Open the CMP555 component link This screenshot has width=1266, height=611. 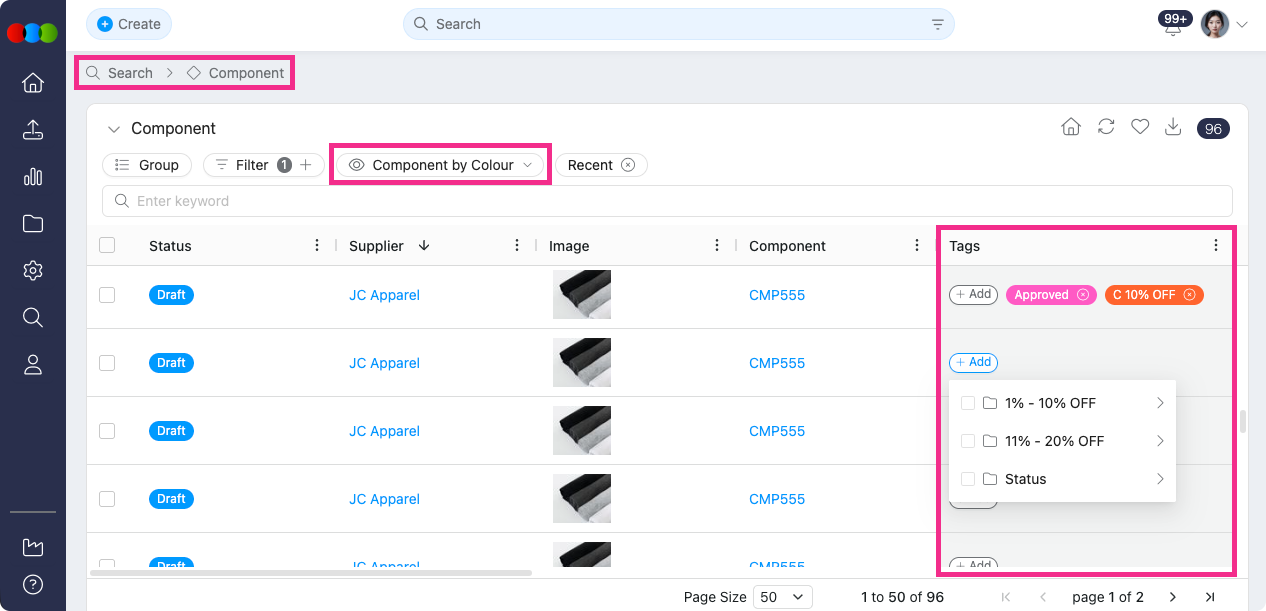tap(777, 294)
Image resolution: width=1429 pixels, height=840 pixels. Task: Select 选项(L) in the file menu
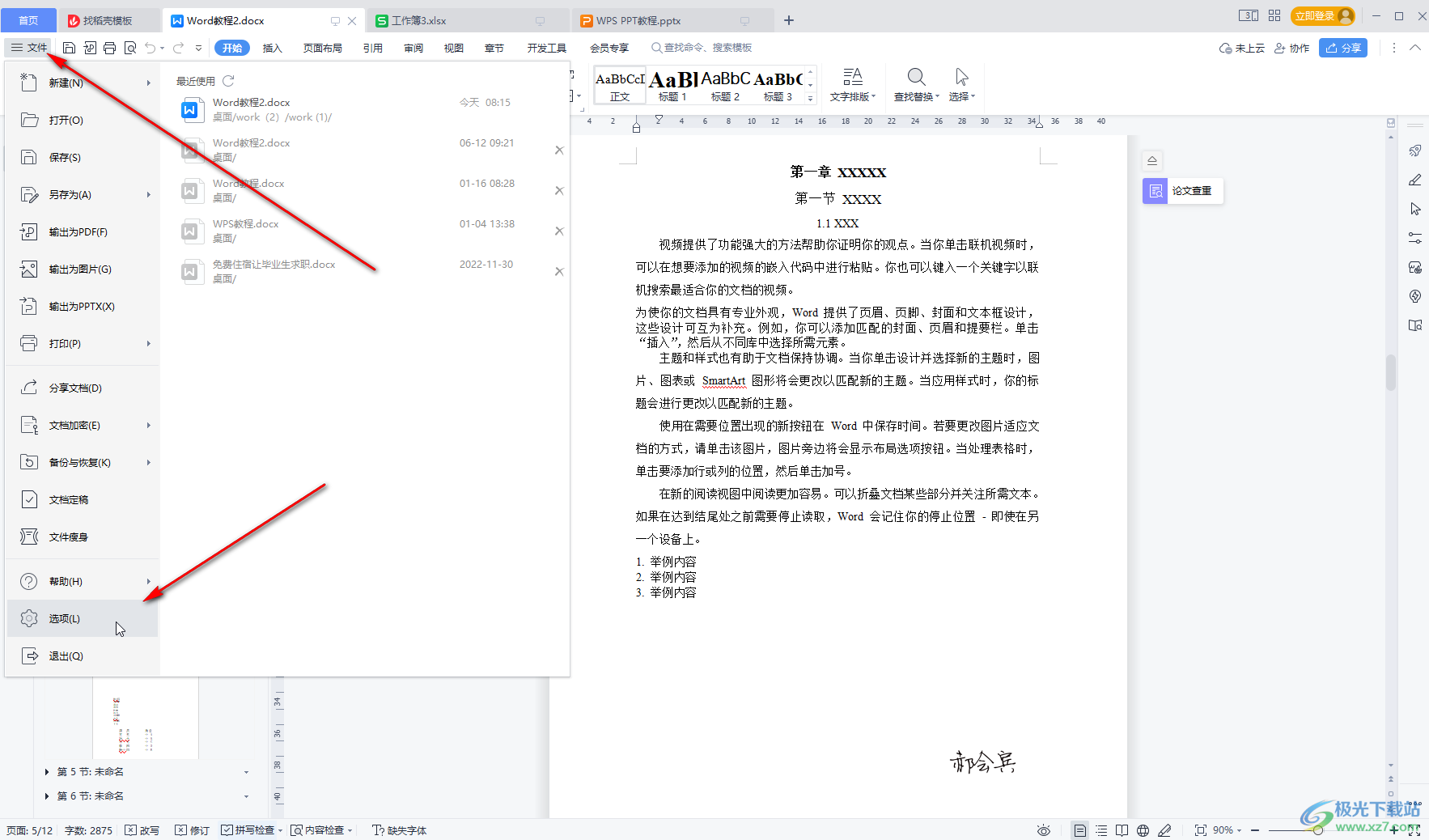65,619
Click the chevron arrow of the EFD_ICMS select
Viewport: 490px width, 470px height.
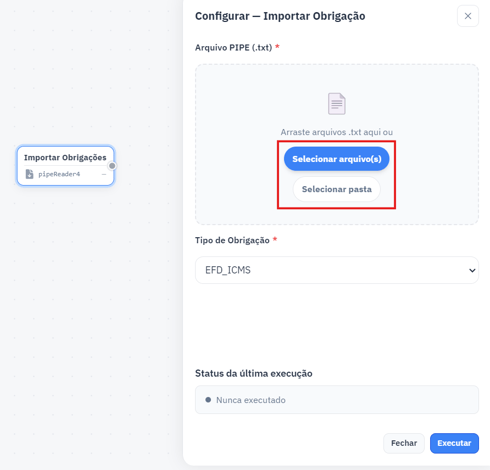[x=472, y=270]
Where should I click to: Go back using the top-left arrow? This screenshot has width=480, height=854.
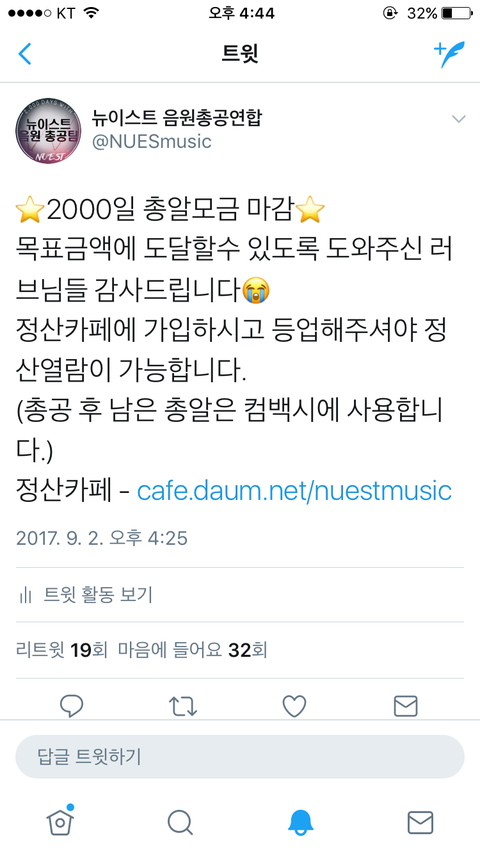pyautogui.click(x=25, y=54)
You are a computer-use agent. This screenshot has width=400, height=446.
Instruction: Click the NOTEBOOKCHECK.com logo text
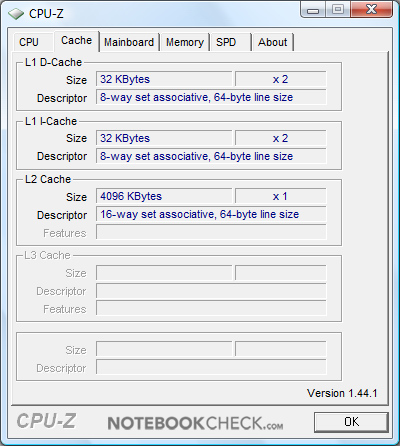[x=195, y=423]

> _Exercise_
Set down exactly, from the line that contains "Click the chevron" through the last line of the data, each line as it stands, and leave the pictures out.

> _Answer to this task_
Click the chevron arrow of the EFD_ICMS select
Viewport: 490px width, 470px height.
[x=472, y=270]
Where should I click to: Go back using the top-left arrow? This screenshot has width=480, height=854.
pyautogui.click(x=25, y=54)
You are a computer-use agent. This screenshot has width=400, height=446.
Instruction: Click the NOTEBOOKCHECK.com logo text
[x=195, y=423]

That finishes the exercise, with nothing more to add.